Enter the Federal Reserve, a quasi-governmental bank that controls the amount of dollars in the economy. Created in 1913, the Fed has a seven-member board of governors, appointed by the president and confirmed by the Senate. In addition, there are twelve regional Federal Reserve banks. The Federal Open Market Committee (FOMC) is the arm of the Fed that controls monetary policy. It is comprised of the seven members of the board of governors and the presidents of five of the regional reserve banks. The New York Fed is a continuous member of the FOMC; the other reserve banks rotate one-year terms. The FOMC influences interest rates by either buying or selling government bonds. When it wants to increase the money supply, it purchases long-term treasury bonds, which lowers interest rates and pumps more dollars into the economy. When it wants to decrease the money supply, it sells these bonds, which raises interest rates and reduces the number of dollars in the economy.
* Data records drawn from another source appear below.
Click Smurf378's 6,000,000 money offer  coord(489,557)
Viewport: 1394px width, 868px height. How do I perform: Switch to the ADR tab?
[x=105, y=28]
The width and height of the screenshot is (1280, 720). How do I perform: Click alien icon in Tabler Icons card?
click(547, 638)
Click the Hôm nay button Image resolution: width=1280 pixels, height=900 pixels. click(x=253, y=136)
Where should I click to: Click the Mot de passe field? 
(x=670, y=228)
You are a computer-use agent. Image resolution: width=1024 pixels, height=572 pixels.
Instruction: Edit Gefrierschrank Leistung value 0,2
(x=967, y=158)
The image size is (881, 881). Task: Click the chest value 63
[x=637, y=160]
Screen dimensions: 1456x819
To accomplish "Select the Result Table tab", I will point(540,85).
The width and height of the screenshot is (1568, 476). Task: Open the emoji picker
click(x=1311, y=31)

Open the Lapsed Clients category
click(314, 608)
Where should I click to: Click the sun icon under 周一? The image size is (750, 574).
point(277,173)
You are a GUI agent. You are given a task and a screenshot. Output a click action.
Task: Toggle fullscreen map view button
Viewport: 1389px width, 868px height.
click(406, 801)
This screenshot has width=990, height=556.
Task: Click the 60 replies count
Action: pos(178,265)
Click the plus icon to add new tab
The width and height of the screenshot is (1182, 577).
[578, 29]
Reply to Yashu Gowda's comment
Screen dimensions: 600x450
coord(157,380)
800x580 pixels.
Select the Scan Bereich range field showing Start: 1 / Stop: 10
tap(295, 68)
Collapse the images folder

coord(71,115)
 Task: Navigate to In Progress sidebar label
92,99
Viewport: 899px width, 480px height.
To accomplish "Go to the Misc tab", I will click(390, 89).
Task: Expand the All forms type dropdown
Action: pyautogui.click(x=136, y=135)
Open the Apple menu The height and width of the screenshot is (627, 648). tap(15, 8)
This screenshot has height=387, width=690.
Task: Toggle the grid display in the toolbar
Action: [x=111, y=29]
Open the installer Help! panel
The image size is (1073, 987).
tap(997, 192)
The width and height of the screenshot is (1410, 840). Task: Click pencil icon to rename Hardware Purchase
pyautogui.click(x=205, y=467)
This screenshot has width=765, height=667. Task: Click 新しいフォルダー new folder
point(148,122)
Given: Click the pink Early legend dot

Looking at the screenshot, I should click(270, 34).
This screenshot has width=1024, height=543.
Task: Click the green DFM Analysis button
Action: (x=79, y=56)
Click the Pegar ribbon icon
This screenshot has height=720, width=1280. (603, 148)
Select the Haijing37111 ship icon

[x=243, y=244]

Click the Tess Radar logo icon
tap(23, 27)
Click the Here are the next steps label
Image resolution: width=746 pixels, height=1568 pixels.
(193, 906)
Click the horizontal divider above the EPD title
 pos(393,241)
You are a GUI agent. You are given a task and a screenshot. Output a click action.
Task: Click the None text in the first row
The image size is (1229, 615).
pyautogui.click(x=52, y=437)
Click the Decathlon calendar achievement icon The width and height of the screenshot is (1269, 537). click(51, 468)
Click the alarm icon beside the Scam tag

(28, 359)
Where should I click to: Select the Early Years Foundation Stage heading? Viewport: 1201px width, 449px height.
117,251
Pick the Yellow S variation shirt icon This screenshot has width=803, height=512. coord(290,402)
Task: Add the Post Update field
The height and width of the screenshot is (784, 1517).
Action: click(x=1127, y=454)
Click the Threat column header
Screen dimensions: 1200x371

Most of the time, the denizens at the Fed’s grandiose headquarters on Constitution Avenue in Washington don’t like to admit that their manipulation is essentially a sneaky way to print more money, but occasionally they let the truth slip. In a March 15, 2009, interview on
60 Minutes
, picked up by the researchers at Comedy Central’s
The Daily Show
, Federal Reserve Chairman Ben Bernanke—who now regularly denies that the Fed is printing money—admitted that “to lend to a bank . . . it’s much more akin to printing money than it is to borrowing.” “You’ve been printing money?”
60 Minutes
asks. Bernanke replies: “Well, effectively.”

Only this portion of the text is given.